### Task requirements
Find the line containing "[LinkedIn] (56, 2518)" in the records below. Copy exactly that line and each one after it, ending at the line containing "About Us (70, 832)", and nothing more.

* * * * * * * * *

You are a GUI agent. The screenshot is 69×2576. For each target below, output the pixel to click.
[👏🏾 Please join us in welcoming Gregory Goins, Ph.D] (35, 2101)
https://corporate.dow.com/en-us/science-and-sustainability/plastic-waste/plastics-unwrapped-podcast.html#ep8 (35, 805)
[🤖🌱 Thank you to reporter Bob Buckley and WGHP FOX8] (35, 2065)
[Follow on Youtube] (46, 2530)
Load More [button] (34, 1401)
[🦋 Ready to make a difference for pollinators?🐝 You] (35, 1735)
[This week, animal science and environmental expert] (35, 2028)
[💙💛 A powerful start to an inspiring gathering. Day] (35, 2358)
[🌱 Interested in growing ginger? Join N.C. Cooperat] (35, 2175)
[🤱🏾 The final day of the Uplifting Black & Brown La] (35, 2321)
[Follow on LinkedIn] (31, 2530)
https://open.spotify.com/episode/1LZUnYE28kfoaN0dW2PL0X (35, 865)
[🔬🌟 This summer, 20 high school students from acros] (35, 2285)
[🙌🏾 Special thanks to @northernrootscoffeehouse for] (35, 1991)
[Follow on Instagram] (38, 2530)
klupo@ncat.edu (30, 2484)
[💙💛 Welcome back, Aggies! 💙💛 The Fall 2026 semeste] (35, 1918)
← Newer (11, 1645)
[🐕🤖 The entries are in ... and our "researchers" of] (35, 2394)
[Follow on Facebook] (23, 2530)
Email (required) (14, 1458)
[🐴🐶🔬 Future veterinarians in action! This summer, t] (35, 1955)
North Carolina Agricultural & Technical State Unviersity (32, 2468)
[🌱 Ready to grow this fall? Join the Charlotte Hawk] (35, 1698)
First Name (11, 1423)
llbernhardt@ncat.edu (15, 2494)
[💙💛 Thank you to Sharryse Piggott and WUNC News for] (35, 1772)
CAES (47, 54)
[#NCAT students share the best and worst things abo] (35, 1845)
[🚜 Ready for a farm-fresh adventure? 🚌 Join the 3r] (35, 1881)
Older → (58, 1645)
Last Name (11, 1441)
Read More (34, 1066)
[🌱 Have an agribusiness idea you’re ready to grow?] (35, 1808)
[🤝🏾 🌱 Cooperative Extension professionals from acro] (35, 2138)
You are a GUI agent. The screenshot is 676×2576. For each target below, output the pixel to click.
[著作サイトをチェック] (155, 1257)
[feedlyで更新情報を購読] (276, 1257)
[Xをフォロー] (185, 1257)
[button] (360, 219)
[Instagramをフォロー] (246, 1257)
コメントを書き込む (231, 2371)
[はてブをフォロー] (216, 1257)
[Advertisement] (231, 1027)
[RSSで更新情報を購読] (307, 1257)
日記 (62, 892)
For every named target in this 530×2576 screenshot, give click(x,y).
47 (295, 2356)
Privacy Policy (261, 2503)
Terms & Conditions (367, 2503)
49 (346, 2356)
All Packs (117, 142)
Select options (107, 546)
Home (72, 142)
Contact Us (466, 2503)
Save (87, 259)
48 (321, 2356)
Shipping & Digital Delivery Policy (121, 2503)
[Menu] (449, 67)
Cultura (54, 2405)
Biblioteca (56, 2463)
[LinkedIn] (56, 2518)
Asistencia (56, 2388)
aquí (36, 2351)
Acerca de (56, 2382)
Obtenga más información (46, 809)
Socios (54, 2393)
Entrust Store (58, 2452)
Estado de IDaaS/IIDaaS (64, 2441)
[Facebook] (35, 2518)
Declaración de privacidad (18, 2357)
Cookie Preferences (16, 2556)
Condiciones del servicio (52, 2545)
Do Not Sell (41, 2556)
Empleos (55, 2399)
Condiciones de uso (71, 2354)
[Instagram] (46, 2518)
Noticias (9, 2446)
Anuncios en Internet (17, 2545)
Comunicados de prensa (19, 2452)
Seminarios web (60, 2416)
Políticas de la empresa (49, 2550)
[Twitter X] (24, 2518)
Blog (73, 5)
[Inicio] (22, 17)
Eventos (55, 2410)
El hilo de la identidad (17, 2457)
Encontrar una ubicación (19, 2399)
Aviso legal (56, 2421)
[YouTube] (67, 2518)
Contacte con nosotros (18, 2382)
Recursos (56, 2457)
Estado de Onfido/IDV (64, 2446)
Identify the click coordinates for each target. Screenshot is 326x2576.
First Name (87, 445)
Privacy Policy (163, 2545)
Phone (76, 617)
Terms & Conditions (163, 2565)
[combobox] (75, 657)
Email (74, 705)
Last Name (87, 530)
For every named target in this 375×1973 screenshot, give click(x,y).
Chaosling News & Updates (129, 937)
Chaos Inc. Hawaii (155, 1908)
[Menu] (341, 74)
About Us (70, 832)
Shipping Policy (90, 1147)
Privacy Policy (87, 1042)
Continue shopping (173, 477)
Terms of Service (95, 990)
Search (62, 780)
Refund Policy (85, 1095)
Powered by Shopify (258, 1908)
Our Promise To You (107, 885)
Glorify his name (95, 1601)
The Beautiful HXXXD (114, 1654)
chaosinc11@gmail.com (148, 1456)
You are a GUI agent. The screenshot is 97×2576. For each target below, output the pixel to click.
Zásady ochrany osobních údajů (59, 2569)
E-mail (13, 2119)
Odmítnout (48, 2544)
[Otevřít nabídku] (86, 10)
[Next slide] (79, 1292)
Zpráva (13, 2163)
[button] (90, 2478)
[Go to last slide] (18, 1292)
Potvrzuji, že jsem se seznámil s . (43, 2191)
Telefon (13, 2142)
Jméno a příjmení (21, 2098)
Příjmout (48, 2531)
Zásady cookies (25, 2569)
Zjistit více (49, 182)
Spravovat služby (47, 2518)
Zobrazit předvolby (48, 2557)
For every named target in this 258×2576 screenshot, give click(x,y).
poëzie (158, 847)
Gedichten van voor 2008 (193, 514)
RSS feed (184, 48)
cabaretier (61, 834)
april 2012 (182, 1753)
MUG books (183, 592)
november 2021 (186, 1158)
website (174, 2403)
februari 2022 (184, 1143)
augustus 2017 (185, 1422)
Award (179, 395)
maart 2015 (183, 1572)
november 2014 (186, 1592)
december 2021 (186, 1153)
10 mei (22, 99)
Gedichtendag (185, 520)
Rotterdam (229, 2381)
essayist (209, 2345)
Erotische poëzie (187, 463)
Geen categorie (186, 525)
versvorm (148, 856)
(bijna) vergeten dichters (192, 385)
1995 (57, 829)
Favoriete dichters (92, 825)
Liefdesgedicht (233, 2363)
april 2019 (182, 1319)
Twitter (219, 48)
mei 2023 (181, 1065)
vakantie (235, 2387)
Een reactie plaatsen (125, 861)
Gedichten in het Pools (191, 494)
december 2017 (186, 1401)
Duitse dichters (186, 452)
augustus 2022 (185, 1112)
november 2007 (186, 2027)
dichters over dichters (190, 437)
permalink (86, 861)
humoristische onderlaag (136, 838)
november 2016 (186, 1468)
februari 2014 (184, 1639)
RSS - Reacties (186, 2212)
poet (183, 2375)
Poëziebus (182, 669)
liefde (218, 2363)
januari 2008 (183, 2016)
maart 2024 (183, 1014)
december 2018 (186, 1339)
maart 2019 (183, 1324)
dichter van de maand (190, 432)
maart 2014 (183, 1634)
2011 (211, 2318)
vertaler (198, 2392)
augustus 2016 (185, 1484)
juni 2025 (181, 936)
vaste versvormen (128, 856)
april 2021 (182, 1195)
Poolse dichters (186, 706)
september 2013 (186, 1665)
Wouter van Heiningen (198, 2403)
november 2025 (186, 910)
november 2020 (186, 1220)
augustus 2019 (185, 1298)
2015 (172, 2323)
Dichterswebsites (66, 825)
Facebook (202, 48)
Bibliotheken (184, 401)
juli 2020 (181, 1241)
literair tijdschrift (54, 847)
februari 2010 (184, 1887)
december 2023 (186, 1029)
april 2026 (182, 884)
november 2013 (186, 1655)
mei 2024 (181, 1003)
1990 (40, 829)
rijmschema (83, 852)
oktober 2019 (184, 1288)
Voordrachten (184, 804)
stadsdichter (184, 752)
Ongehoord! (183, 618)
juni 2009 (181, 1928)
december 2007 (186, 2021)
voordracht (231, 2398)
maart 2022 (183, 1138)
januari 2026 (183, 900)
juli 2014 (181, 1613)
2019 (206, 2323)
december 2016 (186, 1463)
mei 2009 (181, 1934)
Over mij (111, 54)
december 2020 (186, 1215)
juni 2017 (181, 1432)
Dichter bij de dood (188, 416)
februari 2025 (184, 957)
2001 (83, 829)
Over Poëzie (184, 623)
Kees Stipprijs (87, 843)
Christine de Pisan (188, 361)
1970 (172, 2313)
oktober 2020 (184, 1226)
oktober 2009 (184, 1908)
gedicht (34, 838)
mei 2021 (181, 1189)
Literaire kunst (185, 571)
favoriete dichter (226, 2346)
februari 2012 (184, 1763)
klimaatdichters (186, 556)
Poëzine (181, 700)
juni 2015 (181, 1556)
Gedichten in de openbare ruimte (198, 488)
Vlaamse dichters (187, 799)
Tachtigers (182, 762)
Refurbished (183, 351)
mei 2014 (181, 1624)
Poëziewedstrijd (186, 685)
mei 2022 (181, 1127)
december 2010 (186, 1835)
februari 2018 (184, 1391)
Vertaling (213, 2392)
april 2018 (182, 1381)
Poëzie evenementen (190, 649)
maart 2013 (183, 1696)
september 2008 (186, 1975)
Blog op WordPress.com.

* * * * * * * * *

### Response
[LinkedIn] (56, 2518)
Asistencia (56, 2388)
aquí (36, 2351)
Acerca de (56, 2382)
Obtenga más información (46, 809)
Socios (54, 2393)
Entrust Store (58, 2452)
Estado de IDaaS/IIDaaS (64, 2441)
[Facebook] (35, 2518)
Declaración de privacidad (18, 2357)
Cookie Preferences (16, 2556)
Condiciones del servicio (52, 2545)
Do Not Sell (41, 2556)
Empleos (55, 2399)
Condiciones de uso (71, 2354)
[Instagram] (46, 2518)
Noticias (9, 2446)
Anuncios en Internet (17, 2545)
Comunicados de prensa (19, 2452)
Seminarios web (60, 2416)
Políticas de la empresa (49, 2550)
[Twitter X] (24, 2518)
Blog (73, 5)
[Inicio] (22, 17)
Eventos (55, 2410)
El hilo de la identidad (17, 2457)
Encontrar una ubicación (19, 2399)
Aviso legal (56, 2421)
[YouTube] (67, 2518)
Contacte con nosotros (18, 2382)
Recursos (56, 2457)
Estado de Onfido/IDV (64, 2446)
Identify the click coordinates for each target. Screenshot is 326x2576.
First Name (87, 445)
Privacy Policy (163, 2545)
Phone (76, 617)
Terms & Conditions (163, 2565)
[combobox] (75, 657)
Email (74, 705)
Last Name (87, 530)
For every named target in this 375×1973 screenshot, give click(x,y).
Chaosling News & Updates (129, 937)
Chaos Inc. Hawaii (155, 1908)
[Menu] (341, 74)
About Us (70, 832)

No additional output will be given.